* [抜粋本文]:
= = = = =
半数がテクノロジーの発展による5年以内の失業を心配「保障に関する認識調査」

2019年8月20日、チューリッヒ生命が、チューリッヒグループとオックスフォード大学(SSEE) が実施した「保障に関する認識調査」の日本における結果をまとめ、発表した。

日本では、老後資金への不安から、高齢になっても働き続けることが必要となってきているという。本調査はこうした点を背景に、あらゆる世代の働く価値観や人生にまつわる保障についての意識や行動を把握するために実施している。

調査結果の主なトピックスは次のとおり。

今抱えている金銭面での最大の不安

調査ではまず「今抱えている金銭面での最大の不安」をたずねている。その結果、年代を問わず「定年退職後の資金」を心配する意見がもっとも多かった。

社会人として働きはじめの20代においても、「定年退職後の資金への不安」が、「毎月の支払への不安」を大きく上回っている。

若年世代のうちから、老後資金への不安を抱えながら生活していることがわかるという。

2018年の収入は貯蓄したか

「2018年の収入は貯蓄しましたか?」と質問したところ、20代の75%が2018年の収入を貯蓄したと回答した。

若年世代のうちから貯蓄に対する意識が高い、という傾向がみられる。同社では、「背景には老後資金への不安が一定程度ある」とみている。

現在従事している仕事はいくつか

「現在従事している仕事は1つのみですか?または複数ですか?」という問いに対しては、 全体の82%が「1つのみ」と回答した。

その一方で、18%(およそ5人に1人)は複数の仕事を通じて収入を得ている。これについては、「働き方が多様化していることが確認された」としている。

今後1年以内に、自分の意思で退職する可能性

調査では、「今後1年以内に、自分の意思で退職する可能性はありますか?」という質問をおこなった。その結果、すべての年齢層において、可能性が高いと回答した比率が30%を超えた。

「終身雇用」の意識が低下していることがわかるという。

同社では、「とくに20代および30代ではその傾向がさらに強く、一つの会社で長期就労することを前提とした現行の福利厚生制度について見直しの議論に拍車がかかると思われる」と予測している。

今後1年間以内にフリーランスになる可能性

「1年以内にフリーランスになる可能性がある」と回答した人は、約20%(およそ5人に1人)。自由業・自営業や転職に対する積極的な姿勢が伺えるという。

フリーランスとしての働き方が広がってきている状況については、「今後、就労実態に即した社会保障および公的制度への見直しや、保険等金融商品の活用が必要になると考えられる」との見方をしめしている。
= = = = =
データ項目
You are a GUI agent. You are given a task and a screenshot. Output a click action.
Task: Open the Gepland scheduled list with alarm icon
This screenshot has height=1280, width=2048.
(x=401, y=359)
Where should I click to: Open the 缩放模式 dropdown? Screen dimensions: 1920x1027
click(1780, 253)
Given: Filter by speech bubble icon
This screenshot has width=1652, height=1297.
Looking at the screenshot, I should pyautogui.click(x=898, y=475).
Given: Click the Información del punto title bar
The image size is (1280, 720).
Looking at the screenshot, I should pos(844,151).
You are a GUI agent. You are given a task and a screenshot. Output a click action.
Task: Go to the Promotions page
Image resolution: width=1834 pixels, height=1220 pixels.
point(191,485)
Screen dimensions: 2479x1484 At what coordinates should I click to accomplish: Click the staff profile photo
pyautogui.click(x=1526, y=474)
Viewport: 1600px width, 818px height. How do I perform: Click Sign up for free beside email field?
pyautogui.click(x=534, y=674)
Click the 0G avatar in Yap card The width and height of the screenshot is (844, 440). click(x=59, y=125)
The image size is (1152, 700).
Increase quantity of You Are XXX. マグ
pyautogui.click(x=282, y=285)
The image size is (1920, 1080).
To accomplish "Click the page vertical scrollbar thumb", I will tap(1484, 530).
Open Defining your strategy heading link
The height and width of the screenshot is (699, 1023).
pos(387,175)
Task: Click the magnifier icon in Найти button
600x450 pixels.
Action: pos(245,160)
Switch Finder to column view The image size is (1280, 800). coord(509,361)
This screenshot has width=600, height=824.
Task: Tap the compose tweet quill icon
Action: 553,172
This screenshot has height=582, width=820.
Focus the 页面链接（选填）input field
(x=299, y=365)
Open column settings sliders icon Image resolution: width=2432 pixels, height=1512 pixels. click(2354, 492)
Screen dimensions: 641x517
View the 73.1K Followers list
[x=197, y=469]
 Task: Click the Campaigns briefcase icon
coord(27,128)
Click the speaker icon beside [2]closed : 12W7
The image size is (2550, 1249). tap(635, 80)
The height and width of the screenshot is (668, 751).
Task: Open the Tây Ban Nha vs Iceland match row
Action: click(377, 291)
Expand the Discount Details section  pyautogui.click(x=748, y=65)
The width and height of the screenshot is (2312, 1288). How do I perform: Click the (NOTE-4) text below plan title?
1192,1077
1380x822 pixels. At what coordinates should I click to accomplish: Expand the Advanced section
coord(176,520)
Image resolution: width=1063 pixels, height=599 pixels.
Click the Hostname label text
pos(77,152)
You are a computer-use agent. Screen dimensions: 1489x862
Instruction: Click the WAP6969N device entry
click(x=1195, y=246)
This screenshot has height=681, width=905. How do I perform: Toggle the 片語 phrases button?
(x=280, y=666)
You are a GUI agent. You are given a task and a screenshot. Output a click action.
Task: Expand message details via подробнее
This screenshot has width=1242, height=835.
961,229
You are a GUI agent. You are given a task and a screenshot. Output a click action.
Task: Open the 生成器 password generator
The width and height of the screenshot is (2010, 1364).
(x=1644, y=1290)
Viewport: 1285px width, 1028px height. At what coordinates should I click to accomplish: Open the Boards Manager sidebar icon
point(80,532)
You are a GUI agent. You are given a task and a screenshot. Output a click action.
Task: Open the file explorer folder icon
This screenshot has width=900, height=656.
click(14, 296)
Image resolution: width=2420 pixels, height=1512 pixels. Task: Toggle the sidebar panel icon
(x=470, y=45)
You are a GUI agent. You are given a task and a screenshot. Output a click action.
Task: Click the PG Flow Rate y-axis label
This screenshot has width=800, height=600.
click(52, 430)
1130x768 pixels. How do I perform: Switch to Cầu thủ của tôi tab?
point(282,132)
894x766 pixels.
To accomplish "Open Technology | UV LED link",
= = = = =
調査記事の「今後1年間以内にフリーランスになる可能性」で始まり「る」との見方をしめしている。」で終わる部分を、「フリーランス」を「個人事業主」に置き換えて書き直してください。

* [解答例]:
今後1年間以内に個人事業主になる可能性

「1年以内に個人事業主になる可能性がある」と回答した人は、約20%(およそ5人に1人)。自由業・自営業や転職に対する積極的な姿勢が伺えるという。

個人事業主としての働き方が広がってきている状況については、「今後、就労実態に即した社会保障および公的制度への見直しや、保険等金融商品の活用が必要になると考えられる」との見方をしめしている。